Question

In a fuel cell, hydrogen and oxygen react to produce electricity. In the process, hydrogen gas is oxidized at anode and oxygen at cathode. If 67.2 L of ${H_2}$ at STP reacts in 15 min, the average current (in A) produced is:
Anode reaction: ${H_2} + 2\mathop {OH}\limits^ - \to 2{H_2}O + 2{e^ - }$
Cathode reaction: ${O_2} + 2{H_2}O + 2{e^ - } \to 4\mathop O\limits^ - H$

Answer 1

Hint: We can calculate the average current using the product of time, equivalent of hydrogen used divided by Faraday’s constant. We can calculate the equivalent of hydrogen used using the moles of hydrogen and number of electrons transferred. We can calculate the moles of hydrogen reacting using the volume of hydrogen to the molar volume.

Complete step by step answer:
Given data contains,
Volume of hydrogen is $67.2L$.

= = =

Work instructions: Rewrite the fuel cell problem from "In a fuel cell, hydrogen" up to and including "the molar volume.", replacing "molar volume" with "standard molar volume".

[Stored items]

= = =

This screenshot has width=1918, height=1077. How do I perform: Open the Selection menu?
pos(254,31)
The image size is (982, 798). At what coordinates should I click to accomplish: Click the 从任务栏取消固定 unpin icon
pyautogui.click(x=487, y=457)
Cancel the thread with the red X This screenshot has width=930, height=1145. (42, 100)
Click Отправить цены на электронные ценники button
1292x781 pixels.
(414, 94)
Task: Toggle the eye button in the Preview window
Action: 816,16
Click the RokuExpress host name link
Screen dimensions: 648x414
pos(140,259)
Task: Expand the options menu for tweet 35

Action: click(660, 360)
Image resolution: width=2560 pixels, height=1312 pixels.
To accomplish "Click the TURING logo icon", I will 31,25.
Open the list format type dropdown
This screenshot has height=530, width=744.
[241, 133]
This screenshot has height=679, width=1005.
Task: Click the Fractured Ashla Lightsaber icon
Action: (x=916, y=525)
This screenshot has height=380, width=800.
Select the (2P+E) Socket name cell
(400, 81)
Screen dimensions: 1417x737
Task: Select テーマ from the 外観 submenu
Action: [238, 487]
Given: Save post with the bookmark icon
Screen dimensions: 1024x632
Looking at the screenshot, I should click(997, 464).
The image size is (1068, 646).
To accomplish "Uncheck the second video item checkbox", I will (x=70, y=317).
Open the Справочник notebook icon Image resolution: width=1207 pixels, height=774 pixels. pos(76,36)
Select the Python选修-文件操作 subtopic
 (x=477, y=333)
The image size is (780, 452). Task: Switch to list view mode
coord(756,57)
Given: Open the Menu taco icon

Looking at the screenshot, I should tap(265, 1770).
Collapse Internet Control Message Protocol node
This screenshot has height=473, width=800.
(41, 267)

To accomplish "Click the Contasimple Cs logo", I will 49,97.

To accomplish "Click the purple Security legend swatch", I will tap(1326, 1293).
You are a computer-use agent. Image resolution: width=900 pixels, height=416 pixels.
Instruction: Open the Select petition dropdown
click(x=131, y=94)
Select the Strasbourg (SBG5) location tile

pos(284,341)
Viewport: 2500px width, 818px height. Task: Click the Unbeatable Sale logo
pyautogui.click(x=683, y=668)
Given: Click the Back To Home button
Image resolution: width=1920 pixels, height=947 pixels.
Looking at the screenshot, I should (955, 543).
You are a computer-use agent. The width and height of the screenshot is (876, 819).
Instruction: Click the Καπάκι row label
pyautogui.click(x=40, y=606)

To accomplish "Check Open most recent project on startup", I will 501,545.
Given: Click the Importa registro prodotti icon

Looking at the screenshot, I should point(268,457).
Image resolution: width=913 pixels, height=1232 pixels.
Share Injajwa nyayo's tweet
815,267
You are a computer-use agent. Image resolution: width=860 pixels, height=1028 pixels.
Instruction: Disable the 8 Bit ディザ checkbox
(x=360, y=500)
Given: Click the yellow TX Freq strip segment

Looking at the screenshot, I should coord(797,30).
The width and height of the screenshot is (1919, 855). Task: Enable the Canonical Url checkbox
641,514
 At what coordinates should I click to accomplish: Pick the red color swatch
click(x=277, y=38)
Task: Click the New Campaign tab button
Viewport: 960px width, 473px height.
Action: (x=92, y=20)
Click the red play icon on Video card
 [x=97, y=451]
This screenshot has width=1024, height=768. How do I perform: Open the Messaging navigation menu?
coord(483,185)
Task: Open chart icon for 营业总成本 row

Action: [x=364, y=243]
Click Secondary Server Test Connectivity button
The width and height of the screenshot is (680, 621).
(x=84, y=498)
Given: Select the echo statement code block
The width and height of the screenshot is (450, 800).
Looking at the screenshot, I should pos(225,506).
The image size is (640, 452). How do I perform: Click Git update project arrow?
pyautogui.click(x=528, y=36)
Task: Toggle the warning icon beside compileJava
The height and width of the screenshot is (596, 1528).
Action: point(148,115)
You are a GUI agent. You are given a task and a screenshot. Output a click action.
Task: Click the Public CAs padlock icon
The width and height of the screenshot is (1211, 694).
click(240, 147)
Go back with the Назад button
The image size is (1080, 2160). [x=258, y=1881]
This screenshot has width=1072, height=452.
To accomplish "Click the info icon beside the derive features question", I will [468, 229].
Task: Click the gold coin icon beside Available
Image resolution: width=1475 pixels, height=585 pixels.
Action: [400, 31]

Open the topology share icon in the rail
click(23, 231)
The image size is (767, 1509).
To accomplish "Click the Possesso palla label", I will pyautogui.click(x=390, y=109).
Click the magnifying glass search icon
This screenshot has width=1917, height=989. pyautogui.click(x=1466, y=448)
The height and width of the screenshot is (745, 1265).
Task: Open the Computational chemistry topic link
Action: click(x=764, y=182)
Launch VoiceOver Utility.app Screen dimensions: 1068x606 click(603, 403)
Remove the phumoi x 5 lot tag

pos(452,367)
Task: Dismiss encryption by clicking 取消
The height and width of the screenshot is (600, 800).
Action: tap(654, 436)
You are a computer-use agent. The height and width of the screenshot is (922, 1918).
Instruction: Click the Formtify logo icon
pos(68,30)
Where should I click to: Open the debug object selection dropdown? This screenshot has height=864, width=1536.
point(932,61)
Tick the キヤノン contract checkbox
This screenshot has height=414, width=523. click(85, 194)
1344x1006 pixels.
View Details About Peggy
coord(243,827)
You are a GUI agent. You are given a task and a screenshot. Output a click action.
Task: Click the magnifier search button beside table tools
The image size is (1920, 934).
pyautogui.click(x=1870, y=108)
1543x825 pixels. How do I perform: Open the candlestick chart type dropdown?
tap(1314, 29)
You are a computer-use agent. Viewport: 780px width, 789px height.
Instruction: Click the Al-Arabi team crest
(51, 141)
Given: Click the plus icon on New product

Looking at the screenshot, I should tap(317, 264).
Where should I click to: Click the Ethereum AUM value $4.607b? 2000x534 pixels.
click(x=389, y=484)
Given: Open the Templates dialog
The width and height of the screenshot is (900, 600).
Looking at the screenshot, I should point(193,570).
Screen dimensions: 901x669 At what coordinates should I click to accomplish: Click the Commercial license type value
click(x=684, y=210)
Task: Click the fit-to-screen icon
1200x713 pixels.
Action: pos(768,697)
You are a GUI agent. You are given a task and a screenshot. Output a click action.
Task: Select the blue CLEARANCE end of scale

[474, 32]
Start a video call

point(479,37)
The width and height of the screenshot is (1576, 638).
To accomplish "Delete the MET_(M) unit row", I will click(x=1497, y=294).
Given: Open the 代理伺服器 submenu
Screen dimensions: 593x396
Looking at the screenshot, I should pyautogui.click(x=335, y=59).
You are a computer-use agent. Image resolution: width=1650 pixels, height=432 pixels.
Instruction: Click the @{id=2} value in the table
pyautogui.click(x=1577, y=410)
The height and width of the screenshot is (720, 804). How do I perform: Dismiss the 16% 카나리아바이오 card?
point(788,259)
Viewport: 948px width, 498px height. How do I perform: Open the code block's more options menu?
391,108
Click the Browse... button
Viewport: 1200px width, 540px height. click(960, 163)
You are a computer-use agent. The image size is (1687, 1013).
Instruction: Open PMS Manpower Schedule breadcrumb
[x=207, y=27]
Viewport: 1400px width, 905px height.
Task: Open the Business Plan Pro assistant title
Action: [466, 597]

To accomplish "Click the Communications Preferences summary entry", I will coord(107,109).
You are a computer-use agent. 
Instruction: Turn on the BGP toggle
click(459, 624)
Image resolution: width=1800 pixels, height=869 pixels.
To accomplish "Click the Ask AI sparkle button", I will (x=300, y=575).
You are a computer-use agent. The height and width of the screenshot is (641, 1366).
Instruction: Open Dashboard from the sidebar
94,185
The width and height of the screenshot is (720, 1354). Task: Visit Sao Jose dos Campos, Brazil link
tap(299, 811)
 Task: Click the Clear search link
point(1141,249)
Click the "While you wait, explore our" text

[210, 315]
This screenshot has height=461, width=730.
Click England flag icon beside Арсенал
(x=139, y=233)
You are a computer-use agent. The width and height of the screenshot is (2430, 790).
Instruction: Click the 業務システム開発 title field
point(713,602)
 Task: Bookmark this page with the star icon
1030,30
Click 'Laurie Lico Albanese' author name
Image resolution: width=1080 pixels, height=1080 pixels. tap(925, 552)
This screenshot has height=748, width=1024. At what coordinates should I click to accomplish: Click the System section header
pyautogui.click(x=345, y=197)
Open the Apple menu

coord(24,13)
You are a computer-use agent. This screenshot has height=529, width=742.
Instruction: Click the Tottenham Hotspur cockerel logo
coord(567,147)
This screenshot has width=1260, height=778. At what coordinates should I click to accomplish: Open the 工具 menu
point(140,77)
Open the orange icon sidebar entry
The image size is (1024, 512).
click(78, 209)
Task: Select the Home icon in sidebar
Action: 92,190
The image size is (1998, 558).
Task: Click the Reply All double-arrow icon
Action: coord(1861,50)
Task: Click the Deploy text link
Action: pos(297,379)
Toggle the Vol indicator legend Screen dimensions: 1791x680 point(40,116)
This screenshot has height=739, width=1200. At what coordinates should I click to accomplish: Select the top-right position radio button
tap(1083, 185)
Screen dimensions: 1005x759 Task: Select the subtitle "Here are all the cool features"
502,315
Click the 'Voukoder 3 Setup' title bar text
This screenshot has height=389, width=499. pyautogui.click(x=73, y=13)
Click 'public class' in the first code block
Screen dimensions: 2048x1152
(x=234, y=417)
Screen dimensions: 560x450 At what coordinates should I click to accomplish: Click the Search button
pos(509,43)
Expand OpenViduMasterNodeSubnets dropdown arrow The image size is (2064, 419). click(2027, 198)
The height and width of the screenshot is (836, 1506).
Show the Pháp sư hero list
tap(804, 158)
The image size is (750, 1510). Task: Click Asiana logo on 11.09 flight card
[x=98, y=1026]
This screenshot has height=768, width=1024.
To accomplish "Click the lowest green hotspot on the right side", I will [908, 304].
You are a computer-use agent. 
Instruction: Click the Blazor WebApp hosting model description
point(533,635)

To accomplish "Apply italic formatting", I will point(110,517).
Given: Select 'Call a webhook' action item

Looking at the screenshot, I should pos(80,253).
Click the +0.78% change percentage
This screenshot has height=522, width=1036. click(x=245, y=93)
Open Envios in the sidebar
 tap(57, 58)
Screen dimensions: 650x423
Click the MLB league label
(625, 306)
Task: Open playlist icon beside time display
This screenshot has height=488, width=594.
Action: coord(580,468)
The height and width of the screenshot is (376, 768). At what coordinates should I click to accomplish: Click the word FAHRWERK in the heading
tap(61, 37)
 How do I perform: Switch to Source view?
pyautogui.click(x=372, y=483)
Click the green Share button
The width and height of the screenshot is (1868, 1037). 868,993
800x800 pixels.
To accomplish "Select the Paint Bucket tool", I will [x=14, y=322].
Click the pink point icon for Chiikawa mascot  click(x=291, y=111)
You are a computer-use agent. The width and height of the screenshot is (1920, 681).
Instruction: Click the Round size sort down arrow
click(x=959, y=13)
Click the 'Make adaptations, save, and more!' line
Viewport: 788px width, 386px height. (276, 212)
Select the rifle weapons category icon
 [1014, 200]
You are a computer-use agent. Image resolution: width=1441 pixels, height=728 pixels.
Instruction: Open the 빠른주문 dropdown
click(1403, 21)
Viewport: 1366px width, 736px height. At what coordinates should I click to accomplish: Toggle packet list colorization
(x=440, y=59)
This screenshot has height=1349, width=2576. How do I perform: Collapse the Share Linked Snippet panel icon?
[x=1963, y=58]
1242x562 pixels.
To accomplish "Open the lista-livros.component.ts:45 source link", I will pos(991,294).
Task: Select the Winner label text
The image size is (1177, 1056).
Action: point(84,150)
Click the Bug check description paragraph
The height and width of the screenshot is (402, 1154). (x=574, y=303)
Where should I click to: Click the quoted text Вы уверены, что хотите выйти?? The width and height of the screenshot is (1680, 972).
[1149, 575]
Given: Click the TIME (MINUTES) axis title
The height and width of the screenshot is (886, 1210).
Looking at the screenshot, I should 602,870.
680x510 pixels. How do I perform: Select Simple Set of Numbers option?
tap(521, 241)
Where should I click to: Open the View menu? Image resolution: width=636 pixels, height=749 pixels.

= = =

Solution for this task:
In a fuel cell, hydrogen and oxygen react to produce electricity. In the process, hydrogen gas is oxidized at anode and oxygen at cathode. If 67.2 L of ${H_2}$ at STP reacts in 15 min, the average current (in A) produced is:
Anode reaction: ${H_2} + 2\mathop {OH}\limits^ - \to 2{H_2}O + 2{e^ - }$
Cathode reaction: ${O_2} + 2{H_2}O + 2{e^ - } \to 4\mathop O\limits^ - H$

Answer 1

Hint: We can calculate the average current using the product of time, equivalent of hydrogen used divided by Faraday’s constant. We can calculate the equivalent of hydrogen used using the moles of hydrogen and number of electrons transferred. We can calculate the moles of hydrogen reacting using the volume of hydrogen to the standard molar volume.